新型コロナ影響で2020年度業績は横ばいと予想

 高橋氏はさらに、2021年3月期の業績予想についても言及した。新型コロナウイルスの影響を織り込んだ上で、売上高は5兆2500億円、営業利益は1兆300億円と、今期とほぼ同じ水準になるとの予想を打ち出している。

 高橋氏によると、新型コロナウイルスの影響に関しては「3〜4月に、どの程度影響が出るのか社内でかなり議論し、この程度であれば今期と同じくらいの業績を作ることができると判断した」という。今後の感染拡大状況にもよるとしながらも、持続的な成長を掲げていることもあってポジティブな業績予想を打ち出すに至ったようだ。

 2021年3月期の業績予想も発表。新型コロナウイルスの影響を強く受ける形で、売上高・営業利益ともに今期とほぼ横ばいの業績予想としている
2021年3月期の業績予想も発表。

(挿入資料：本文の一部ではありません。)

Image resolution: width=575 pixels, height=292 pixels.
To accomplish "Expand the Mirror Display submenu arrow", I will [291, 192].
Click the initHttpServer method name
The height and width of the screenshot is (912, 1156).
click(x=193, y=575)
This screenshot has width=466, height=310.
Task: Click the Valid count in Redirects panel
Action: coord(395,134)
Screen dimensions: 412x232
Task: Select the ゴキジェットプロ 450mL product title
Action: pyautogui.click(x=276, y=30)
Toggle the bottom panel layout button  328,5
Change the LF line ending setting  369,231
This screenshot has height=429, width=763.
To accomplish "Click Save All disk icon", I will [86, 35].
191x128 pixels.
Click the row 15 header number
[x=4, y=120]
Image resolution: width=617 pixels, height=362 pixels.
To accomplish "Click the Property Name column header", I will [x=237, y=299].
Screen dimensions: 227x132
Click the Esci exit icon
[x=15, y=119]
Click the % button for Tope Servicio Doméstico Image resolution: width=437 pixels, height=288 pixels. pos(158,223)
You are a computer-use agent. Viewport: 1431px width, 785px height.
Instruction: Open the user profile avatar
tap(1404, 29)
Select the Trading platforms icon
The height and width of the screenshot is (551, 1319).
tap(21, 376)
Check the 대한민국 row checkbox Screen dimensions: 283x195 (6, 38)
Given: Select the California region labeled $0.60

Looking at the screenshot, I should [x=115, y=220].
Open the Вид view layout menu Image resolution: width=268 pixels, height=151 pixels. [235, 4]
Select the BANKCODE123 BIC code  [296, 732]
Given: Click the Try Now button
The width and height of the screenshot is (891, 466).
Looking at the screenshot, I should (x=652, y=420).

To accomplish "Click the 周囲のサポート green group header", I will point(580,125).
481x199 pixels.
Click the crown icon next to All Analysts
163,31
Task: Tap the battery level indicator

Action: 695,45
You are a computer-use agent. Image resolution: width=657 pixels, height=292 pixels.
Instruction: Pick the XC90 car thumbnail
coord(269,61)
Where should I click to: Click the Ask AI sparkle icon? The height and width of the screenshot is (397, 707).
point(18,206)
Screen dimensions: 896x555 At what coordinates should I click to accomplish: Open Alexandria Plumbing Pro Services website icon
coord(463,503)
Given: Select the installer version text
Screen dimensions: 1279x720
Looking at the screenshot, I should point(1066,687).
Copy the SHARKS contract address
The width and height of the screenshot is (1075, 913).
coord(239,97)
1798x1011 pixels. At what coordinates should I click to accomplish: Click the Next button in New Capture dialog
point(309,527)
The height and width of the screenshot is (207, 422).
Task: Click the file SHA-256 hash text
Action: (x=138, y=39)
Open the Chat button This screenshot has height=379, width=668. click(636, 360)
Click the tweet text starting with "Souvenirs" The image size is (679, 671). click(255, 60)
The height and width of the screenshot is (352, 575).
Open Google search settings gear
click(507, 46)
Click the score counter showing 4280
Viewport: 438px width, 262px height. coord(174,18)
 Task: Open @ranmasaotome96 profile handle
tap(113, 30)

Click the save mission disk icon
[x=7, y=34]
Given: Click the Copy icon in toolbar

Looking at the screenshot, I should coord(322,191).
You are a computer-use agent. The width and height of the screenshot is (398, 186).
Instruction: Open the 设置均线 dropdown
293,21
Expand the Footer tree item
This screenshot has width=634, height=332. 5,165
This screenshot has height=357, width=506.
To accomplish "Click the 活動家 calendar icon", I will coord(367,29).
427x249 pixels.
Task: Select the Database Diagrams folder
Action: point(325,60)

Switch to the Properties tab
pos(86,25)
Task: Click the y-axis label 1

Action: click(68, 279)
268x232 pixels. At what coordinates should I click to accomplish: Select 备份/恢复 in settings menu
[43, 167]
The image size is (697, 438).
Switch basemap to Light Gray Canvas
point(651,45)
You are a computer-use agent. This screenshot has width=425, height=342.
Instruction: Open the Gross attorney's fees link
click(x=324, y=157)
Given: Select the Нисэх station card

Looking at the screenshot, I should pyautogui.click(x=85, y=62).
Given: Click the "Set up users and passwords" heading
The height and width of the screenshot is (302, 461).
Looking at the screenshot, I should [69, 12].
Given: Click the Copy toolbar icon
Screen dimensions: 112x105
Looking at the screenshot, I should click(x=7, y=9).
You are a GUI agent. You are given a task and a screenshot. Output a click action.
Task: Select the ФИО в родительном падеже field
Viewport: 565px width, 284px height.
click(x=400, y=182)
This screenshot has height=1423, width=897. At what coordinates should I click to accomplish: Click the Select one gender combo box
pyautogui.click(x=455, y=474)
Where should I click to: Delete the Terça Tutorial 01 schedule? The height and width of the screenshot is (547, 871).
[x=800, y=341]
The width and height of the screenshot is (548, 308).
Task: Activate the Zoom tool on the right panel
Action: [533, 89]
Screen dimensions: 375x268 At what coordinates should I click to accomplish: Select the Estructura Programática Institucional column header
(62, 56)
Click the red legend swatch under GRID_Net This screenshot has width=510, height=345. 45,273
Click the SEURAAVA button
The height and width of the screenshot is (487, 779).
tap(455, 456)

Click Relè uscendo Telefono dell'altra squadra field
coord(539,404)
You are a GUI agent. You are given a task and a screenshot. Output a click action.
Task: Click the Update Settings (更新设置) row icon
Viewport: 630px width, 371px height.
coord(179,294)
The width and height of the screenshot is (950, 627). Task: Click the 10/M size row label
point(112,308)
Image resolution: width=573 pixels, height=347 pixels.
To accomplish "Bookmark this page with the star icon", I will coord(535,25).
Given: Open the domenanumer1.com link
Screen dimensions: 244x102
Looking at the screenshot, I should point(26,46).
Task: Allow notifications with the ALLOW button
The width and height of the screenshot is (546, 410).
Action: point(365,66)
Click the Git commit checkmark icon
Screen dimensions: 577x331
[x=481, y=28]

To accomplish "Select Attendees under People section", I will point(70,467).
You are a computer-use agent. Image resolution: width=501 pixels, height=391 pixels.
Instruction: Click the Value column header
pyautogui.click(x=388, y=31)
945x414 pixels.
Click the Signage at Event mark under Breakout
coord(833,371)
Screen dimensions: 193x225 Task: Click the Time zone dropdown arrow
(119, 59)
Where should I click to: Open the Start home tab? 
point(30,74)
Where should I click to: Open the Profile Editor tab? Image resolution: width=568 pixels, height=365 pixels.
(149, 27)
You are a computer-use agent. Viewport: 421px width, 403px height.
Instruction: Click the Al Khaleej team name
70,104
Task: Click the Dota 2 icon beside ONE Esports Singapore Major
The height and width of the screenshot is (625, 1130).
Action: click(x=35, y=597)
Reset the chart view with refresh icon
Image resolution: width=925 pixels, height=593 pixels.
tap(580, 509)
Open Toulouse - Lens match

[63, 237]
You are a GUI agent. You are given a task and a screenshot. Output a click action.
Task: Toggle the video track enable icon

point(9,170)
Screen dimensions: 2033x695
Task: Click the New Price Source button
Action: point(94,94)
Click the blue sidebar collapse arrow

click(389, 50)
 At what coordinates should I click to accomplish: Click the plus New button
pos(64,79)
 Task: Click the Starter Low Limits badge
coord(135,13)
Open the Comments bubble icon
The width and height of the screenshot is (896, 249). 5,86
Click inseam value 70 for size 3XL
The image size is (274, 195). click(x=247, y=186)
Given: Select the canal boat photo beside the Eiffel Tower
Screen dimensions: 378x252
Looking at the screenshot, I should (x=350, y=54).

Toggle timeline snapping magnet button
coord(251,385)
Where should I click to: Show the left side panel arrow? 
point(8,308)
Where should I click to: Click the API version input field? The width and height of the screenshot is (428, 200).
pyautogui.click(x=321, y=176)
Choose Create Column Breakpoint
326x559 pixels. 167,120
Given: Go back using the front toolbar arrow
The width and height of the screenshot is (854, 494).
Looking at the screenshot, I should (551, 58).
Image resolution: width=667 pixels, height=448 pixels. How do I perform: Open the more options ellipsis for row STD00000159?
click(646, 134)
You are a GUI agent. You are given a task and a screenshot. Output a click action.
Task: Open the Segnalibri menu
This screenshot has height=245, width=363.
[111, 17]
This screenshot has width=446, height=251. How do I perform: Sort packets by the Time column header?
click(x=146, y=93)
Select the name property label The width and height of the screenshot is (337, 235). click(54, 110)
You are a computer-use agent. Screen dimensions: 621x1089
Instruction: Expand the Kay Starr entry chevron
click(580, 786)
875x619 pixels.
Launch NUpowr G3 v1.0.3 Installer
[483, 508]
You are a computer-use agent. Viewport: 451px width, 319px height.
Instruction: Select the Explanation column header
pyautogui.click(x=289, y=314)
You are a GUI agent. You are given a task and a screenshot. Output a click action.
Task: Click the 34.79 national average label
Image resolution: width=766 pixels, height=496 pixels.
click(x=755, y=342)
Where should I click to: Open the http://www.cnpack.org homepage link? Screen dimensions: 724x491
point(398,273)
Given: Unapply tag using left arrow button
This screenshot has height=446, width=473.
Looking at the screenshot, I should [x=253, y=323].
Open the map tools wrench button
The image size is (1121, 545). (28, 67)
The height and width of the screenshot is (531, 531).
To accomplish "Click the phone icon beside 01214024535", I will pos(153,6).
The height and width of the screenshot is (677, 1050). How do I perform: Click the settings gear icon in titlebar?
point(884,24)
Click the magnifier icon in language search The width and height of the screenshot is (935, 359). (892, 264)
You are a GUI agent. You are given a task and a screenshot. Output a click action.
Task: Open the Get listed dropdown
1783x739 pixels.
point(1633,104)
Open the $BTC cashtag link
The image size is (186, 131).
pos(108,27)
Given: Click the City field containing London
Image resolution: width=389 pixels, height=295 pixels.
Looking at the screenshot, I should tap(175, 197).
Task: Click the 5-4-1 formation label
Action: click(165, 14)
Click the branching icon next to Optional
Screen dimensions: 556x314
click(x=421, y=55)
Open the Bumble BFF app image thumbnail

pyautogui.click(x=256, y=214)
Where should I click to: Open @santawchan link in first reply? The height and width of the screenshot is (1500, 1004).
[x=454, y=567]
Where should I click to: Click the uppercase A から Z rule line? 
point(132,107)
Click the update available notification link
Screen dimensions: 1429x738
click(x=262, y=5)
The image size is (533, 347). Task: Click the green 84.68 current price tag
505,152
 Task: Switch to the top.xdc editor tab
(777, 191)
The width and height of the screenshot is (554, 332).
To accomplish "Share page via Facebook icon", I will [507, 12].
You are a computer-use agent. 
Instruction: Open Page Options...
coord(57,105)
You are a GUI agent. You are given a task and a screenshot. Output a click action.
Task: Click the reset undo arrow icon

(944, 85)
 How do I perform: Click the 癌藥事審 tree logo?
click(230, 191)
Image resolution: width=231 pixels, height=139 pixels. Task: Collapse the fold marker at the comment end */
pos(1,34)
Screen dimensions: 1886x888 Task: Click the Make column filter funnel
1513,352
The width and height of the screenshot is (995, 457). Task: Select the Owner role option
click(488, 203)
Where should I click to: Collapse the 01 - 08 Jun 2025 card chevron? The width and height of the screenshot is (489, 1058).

新型コロナウイルスの影響を強く受ける形で、売上高・営業利益ともに今期とほぼ横ばいの業績予想としている

 現在の新型コロナウイルスによる影響に関しては、テレワークの拡大で音声の利用が伸びている一方、外出自粛のため固定回線へのオフロードが増えていることもあり、固定回線のデータ通信は増えているが、モバイルのデータ通信はむしろ減少しているのとのこと。ただ、高橋氏は「安心してデータ通信を使いたい人も多くいる」と話し、5Gでは定額プランの「データMAX 5G」の利用が6割以上となるなど大容量プランを選ぶ人も増えているとのことだ。

 新型コロナウイルスの主な影響。通信サービスはテレワークの増加で音声が伸びる一方、固定通信へのオフロードが増えモバイルでのデータ通信はむしろ落ちているという
新型コロナウイルスの主な影響。通信サービスはテレワークの増加で音声が伸びる一方、固定通信へのオフロードが増えモバイルでのデータ通信はむしろ落ちているという

 また、auショップの販売店が営業時間を短縮するなど、販売店にも大きな影響が及んでいるが、高橋氏は「まだ分析が進んでいないが、4月の業績を見ても、業績に大きなインパクトがあるものではないと思っている」と回答。営業縮小を余儀なくされている販売代理店に対しても、何らかの支援策を実施していくことを明らかにした。

 ただ今後に関しては、テレワーク需要の拡大など新しい需要が生まれることと、5Gの利用が進むことで事業拡大にプラスの面も出てくるのではないかと高橋氏は話す。そこで複数のネットサービスを組み合わせた「データMAX 5G ALL STARパック」に類する、通信とサービスをセットにした法人向けのソリューションなども展開していくことで、新しい需要を捉えていきたいとの考えを示した。

 高橋氏によると、現在の5Gの契約数はNTTドコモと同水準とのことだが、定額プランが6割を超えているとのこと。今後はテレワーク需要も見据え、「データMAX 5G ALL STARパック」に類するサービスを法人向けにも展開したいとしている
高橋氏によると、現在の5Gの契約数はNTTドコモと同水準とのことだが、定額プランが6割を超えているとのこと。今後はテレワーク需要も見据え、「データMAX 5G ALL STARパック」に類するサービスを法人向けにも展開したいとしている

 ただ、その5Gに関しては、新型コロナウイルスが機器調達や工事に影響し、エリア整備に遅れが出るとの見方も出ている。高橋氏は一部工事ができない場所が出てきてはいるものの、「今のところ順調に進んでいる」と、現在は計画通りに進んでいると説明。機器調達に関しても「パートナーからはサプライチェーンが大幅に崩れて工事が遅れるという話は今のところ入っていない。一部影響が出るかもしれないが、それほど出ることは想定していない」と答え、影響は小さいとの認識を示した。